The official anarcho-capitalist line, touted out by Friedman, is that corporations are honest brokers because dishonestly leads to decreased profits. Which is a proposition so absolutely stupid, contrary to facts and bizarre that I have trouble wrapping my head around it. Of course, in a world without laws, it took me a while to figure out what corruption would be – for employees of the security firm, it would be violation of corporate policy. But without a (theoretically) transparent government looking at corporations, well, wouldn't corporate policy be nothing but a PR trick? Corporations, with no transparency whatsoever, not beholden to anyone whatsoever, would internalize corruption. We don't have to imagine this. Just think of the big scandals in Enron and Chase Manhattan to get an idea of how this might work – but take away the possibility of them being caught (because there would be no one to catch them) or being penalized if they were caught (because there wouldn't be anyone to enforce anything). Getting freaked out, yet? I did when I started coming on this point.
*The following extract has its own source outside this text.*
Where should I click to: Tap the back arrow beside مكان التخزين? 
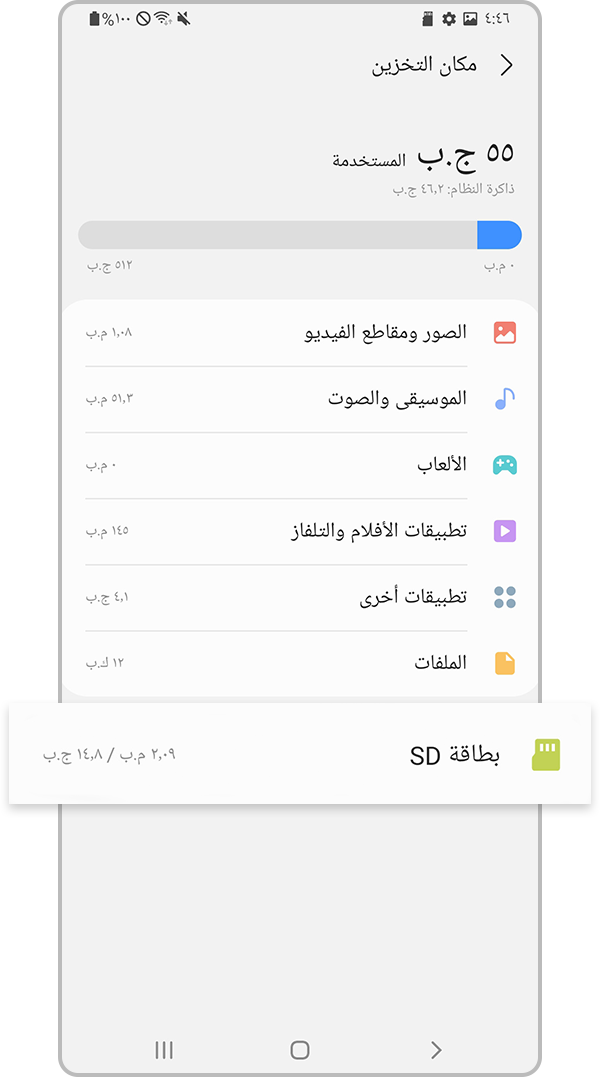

And what about the poor? Let's face it. They're fucked. In our system, which gives at least lip service to the idea of equal rights, the amount of justice a person has is largely determined by their wealth. However, there are still limits. This sort of system would remove those limits. Poor people would be fair game for rich ones – why not? Even if they could afford police coverage, their coverage would be much weaker than a rich person's. Crudely, let's say I'm a billionaire and I get drunk, wander into the poor part of town and shoot a person with no coverage. No coverage, no crime, even if it was caught on camera and there were a hundred reputable witnesses and they had the gun that did the deed with my fingerprints all over it.

But what if they have less coverage? A lot less? Well, economically, how much effort is a corporation put into pressing a case against someone who can afford to stretch out the process for years and years? What they'd do is a risk assessment. They'd weigh the costs of the litigation process against the money lost through bad advertising and whatever – and if the cost of the litigation is more than the losses, fuck 'em. Rich people could even have, y'know, “murder insurance” clauses – they murder someone, the insurance kicks in and makes sure the process is dragged out, or resolved through other means (such as corruption, or finding a patsy for PR purposes – remember, there's no one checking these guys, who's to say what really happened?).

Let's get tricky, now. What if the victim and the murderer have the same insurance corporation. With whom does the security company arbitrate? Itself? I submit that how that goes – a living rich policy holder vs. a dead poor one – is pretty obvious.

Trickier, still. What's to prevent a rich person from having several policies? That way, the security corporation persecuting the case will always be the same one defending it, too.

Even tricker, yet. What does a rich person even need a security corporation for in the first place? Why not just make a little fortress. Let them try and come and get you. The risk analysis becomes much easier if to get the perp you've got to fight a mercenary army, especially if victory isn't assured.

The short answer: the rich can get away with murder.

Right now, of course, the state controls this by maintaining a monopoly on violence. Not even Bill Gates can afford to do battle with the US government. Not even General Motors. The government would stop them from developing the military infrastructure to fight the government long before it occurred. So, even if the people over at GM wanted to, they couldn't just . . . level a neighborhood regardless of who's in it because they know that the police insurance firms for poor people aren't capable much less willing to try to fight the GM security force.

The anarcho-capitalist answer is that, y'know, they wouldn't fight like that because it isn't profitable. Because we know that corporations haven't encouraged and fought wars before, or something. Let's face it, war is profitable if you can win it.

In Condotierri, the premise is that society has moved very far towards an anarcho-capitalist society in this fashion, and it explores the idea of corruption in such a society.